Listed in the American Motion Picture Directory:1914-1915 edition as the Astor Theatre. By the time the 1926 edition of Film Daily Yearbook was published it had changed its name to St. Marks Theatre.

Later, this was a second-run theatre in Manhattan’s East Village on the northwest corner of St. Marks Place and 2nd Avenue. In the 1980’s it was a second run theatre offering films at a discount compared to what other films in Manhattan charged. They would run double bills and sometimes independent films. I believed they had midnight screenings each night of classic films. A Gap (since closed) replaced the theatre. By 2019 it was in use as a Verizon phone store and office space.

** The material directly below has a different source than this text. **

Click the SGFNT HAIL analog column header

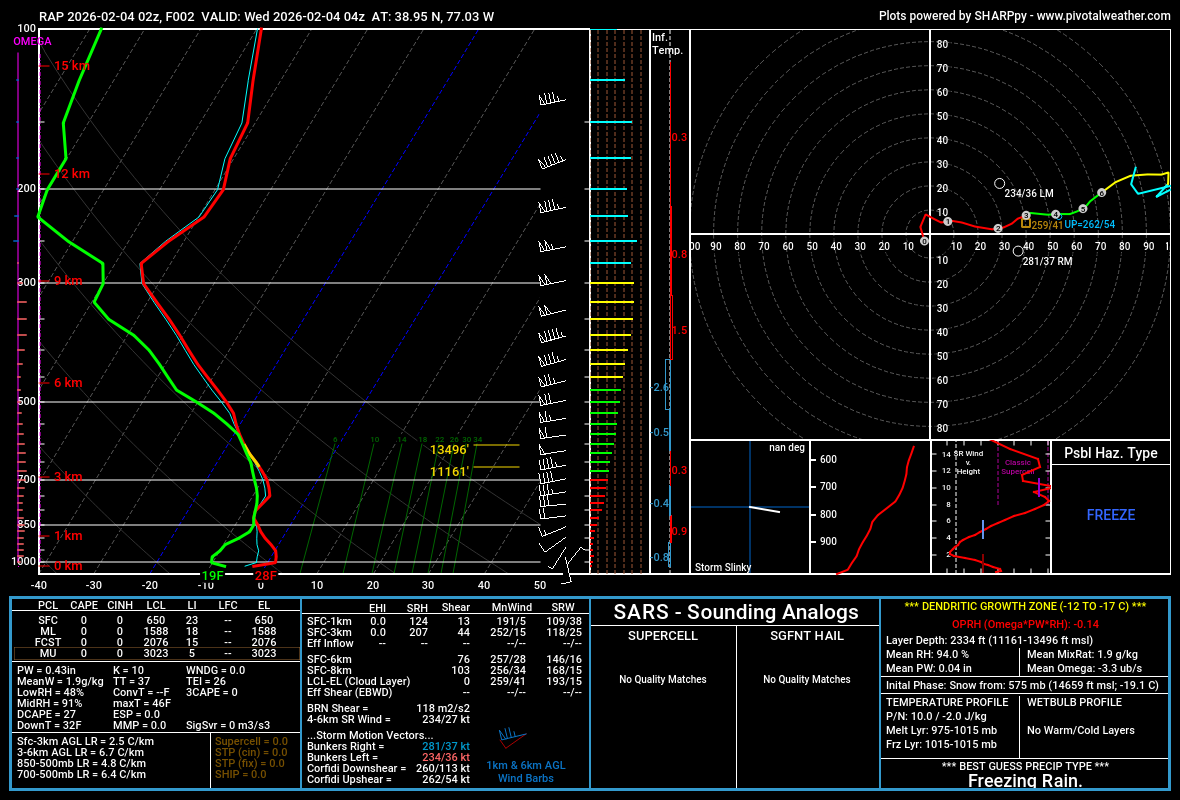click(808, 636)
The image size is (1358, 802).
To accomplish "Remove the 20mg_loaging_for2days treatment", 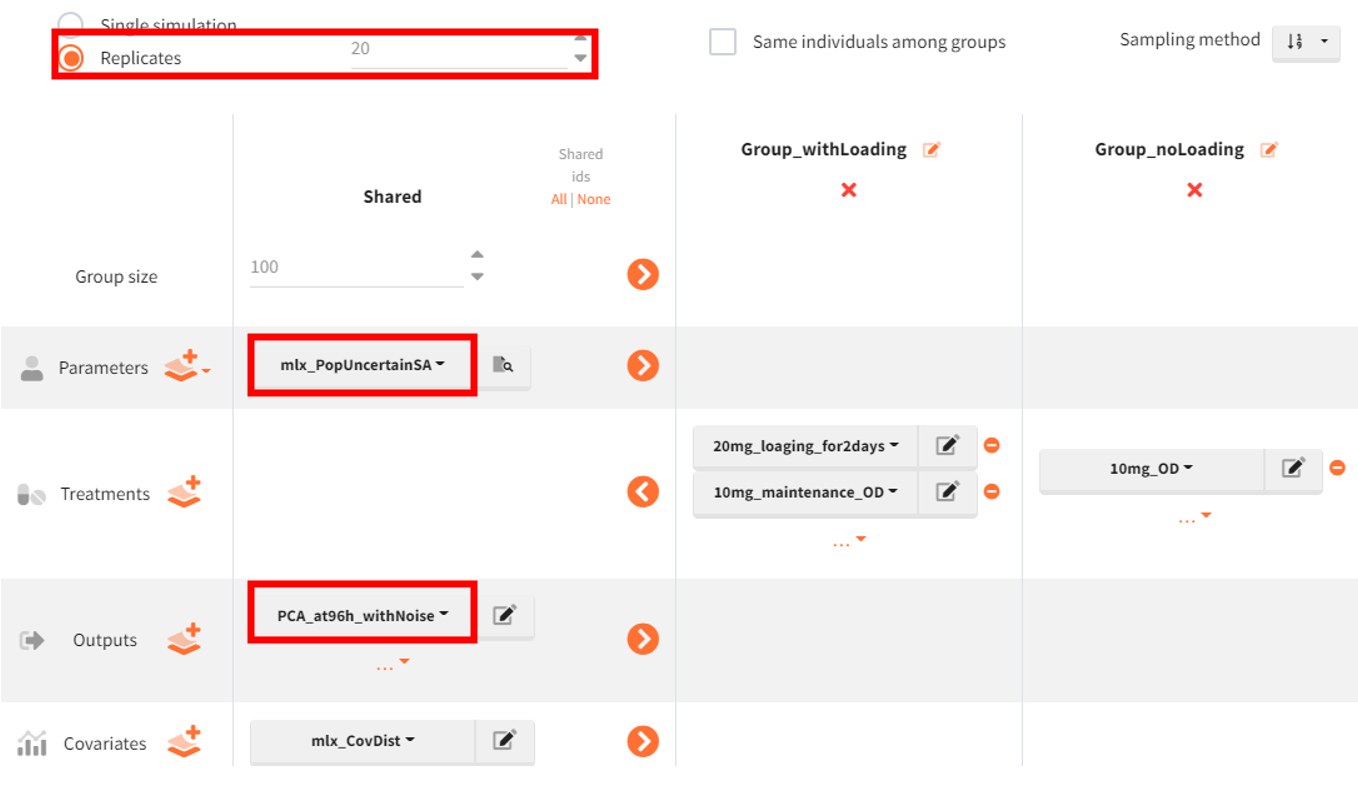I will (x=991, y=445).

Contributed by Christopher Heaney

Recent comments (view all 30 comments)

kencmcintyre
kencmcintyre on December 26, 2009 at 3:46 pm

The St. Marks can be seen in Paul Mazursky’s “Moscow on the Hudson”. The two films on the marquee were “Exposed” and “An Unmarried Woman”. I’m not familiar with the first, but the second was also a Mazursky film.

DavidZornig
DavidZornig on September 5, 2015 at 12:29 pm

Circa 1930’s photo added, Ottendorfer Branch of the NYPL. Photo credit Victor Volnar/NYPL

DavidZornig
DavidZornig on November 23, 2015 at 10:56 pm

1963 photo added. Peter Falk in a scene from TV’s “Naked City” Photo courtesy of Bob Greenhouse. St. Marks marquee in the background.

areacode212
areacode212 on January 4, 2016 at 9:06 pm

Phyllis Nagy, who wrote the screenplay for Carol, just gave a shoutout to this theater in her NYFCC award acceptance speech.

jarkin
jarkin on February 9, 2016 at 4:30 am

Saw a midnight screening of ‘The Shining’ here in ‘81 and thought it was awesome. Always wondered where this place disappeared into.

Mike (saps)
Mike (saps) on February 9, 2016 at 9:32 pm

Loved the double bills and the midnight shows. I saw the original Blade Runner (with narration) here several times.

DavidZornig
DavidZornig on January 26, 2017 at 3:39 pm

June 25, 1934 photo added, photo credit Percy Loomis Sperr.

Ed Solero
Ed Solero on July 2, 2022 at 4:33 pm

This thread has been dormant a few years, but if anyone still getting notifications remembers the theater, did the auditorium have a balcony? I’ve been trying to figure out the cinema where my dad took me to see a triple feature of Magical Mystery Tour, One Plus One, and An American Band around New Years of 1978/79. I remember it being a downtown theater and also remember we sat up in an actual balcony (not a raised loge at the rear).

Al Alvarez
Al Alvarez on July 2, 2022 at 6:30 pm

Ed, on December 24 and 25, 1978 the Cinema Village was showing two other made for TV Beatles movies (“BEATLES AROUND THE WORLD” and “WHAT’S HAPPENING! THE BEATLES IN THE USA”) at 2:55pm only.

MDchanic
MDchanic on July 2, 2022 at 10:34 pm

Ed, I won’t claim that my recollection is perfect, but I believe that you walked into the theater in a straight line from the street (i.e.: heading West) with the screen in front of you, and that once in the theater you could turn around and ascend a couple of steps to a small, slightly elevated “smoking” section behind you (not a balcony, because not suspended above other seats) or walk forward into the “regular” seats.

It is also possible that there was no such section behind the entrance level and that I’m thinking of some other (also long-gone) theater.